Instruction -> Please render each line of the material below as a numbered list, leaving out any blank lines.
====== Stored rows
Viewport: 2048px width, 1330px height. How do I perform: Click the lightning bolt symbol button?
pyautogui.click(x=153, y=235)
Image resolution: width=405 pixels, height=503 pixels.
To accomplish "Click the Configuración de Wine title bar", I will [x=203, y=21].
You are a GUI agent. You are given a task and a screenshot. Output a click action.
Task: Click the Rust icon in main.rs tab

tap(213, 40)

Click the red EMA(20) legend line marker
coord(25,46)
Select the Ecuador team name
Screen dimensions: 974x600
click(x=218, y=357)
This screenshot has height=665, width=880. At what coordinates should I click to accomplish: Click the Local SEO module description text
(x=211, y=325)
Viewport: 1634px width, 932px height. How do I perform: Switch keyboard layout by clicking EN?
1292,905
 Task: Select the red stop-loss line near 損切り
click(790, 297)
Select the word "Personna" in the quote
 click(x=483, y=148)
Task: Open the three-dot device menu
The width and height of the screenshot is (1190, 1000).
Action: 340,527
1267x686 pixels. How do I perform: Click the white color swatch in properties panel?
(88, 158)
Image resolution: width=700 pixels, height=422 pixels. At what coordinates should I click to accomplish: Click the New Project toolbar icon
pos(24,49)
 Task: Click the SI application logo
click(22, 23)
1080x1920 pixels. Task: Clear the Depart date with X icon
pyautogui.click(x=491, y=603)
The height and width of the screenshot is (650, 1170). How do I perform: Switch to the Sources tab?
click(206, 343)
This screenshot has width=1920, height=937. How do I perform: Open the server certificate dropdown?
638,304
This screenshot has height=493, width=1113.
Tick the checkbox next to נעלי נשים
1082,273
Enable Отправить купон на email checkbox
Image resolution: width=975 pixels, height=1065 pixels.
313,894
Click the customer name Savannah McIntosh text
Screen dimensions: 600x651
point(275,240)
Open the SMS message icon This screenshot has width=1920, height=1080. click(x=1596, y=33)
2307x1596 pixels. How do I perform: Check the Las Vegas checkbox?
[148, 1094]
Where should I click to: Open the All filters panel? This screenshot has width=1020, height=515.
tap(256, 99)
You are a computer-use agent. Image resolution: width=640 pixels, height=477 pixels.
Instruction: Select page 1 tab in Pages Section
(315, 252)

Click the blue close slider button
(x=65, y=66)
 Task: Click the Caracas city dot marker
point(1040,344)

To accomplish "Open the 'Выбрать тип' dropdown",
============
Reply ->
1. Viewport: 2048px width, 1330px height. How do I perform: Click the lightning bolt symbol button?
2. pyautogui.click(x=153, y=235)
3. Image resolution: width=405 pixels, height=503 pixels.
4. To accomplish "Click the Configuración de Wine title bar", I will [x=203, y=21].
5. You are a GUI agent. You are given a task and a screenshot. Output a click action.
6. Task: Click the Rust icon in main.rs tab
7. tap(213, 40)
8. Click the red EMA(20) legend line marker
9. coord(25,46)
10. Select the Ecuador team name
11. Screen dimensions: 974x600
12. click(x=218, y=357)
13. This screenshot has height=665, width=880. At what coordinates should I click to accomplish: Click the Local SEO module description text
14. (x=211, y=325)
15. Viewport: 1634px width, 932px height. How do I perform: Switch keyboard layout by clicking EN?
16. 1292,905
17.  Task: Select the red stop-loss line near 損切り
18. click(790, 297)
19. Select the word "Personna" in the quote
20.  click(x=483, y=148)
21. Task: Open the three-dot device menu
22. The width and height of the screenshot is (1190, 1000).
23. Action: 340,527
24. 1267x686 pixels. How do I perform: Click the white color swatch in properties panel?
25. (88, 158)
26. Image resolution: width=700 pixels, height=422 pixels. At what coordinates should I click to accomplish: Click the New Project toolbar icon
27. pos(24,49)
28.  Task: Click the SI application logo
29. click(22, 23)
30. 1080x1920 pixels. Task: Clear the Depart date with X icon
31. pyautogui.click(x=491, y=603)
32. The height and width of the screenshot is (650, 1170). How do I perform: Switch to the Sources tab?
33. click(206, 343)
34. This screenshot has width=1920, height=937. How do I perform: Open the server certificate dropdown?
35. 638,304
36. This screenshot has height=493, width=1113.
37. Tick the checkbox next to נעלי נשים
38. 1082,273
39. Enable Отправить купон на email checkbox
40. Image resolution: width=975 pixels, height=1065 pixels.
41. 313,894
42. Click the customer name Savannah McIntosh text
43. Screen dimensions: 600x651
44. point(275,240)
45. Open the SMS message icon This screenshot has width=1920, height=1080. click(x=1596, y=33)
46. 2307x1596 pixels. How do I perform: Check the Las Vegas checkbox?
47. [148, 1094]
48. Where should I click to: Open the All filters panel? This screenshot has width=1020, height=515.
49. tap(256, 99)
50. You are a computer-use agent. Image resolution: width=640 pixels, height=477 pixels.
51. Instruction: Select page 1 tab in Pages Section
52. (315, 252)
53. Click the blue close slider button
54. (x=65, y=66)
55.  Task: Click the Caracas city dot marker
56. point(1040,344)
57. To accomplish "Open the 'Выбрать тип' dropdown",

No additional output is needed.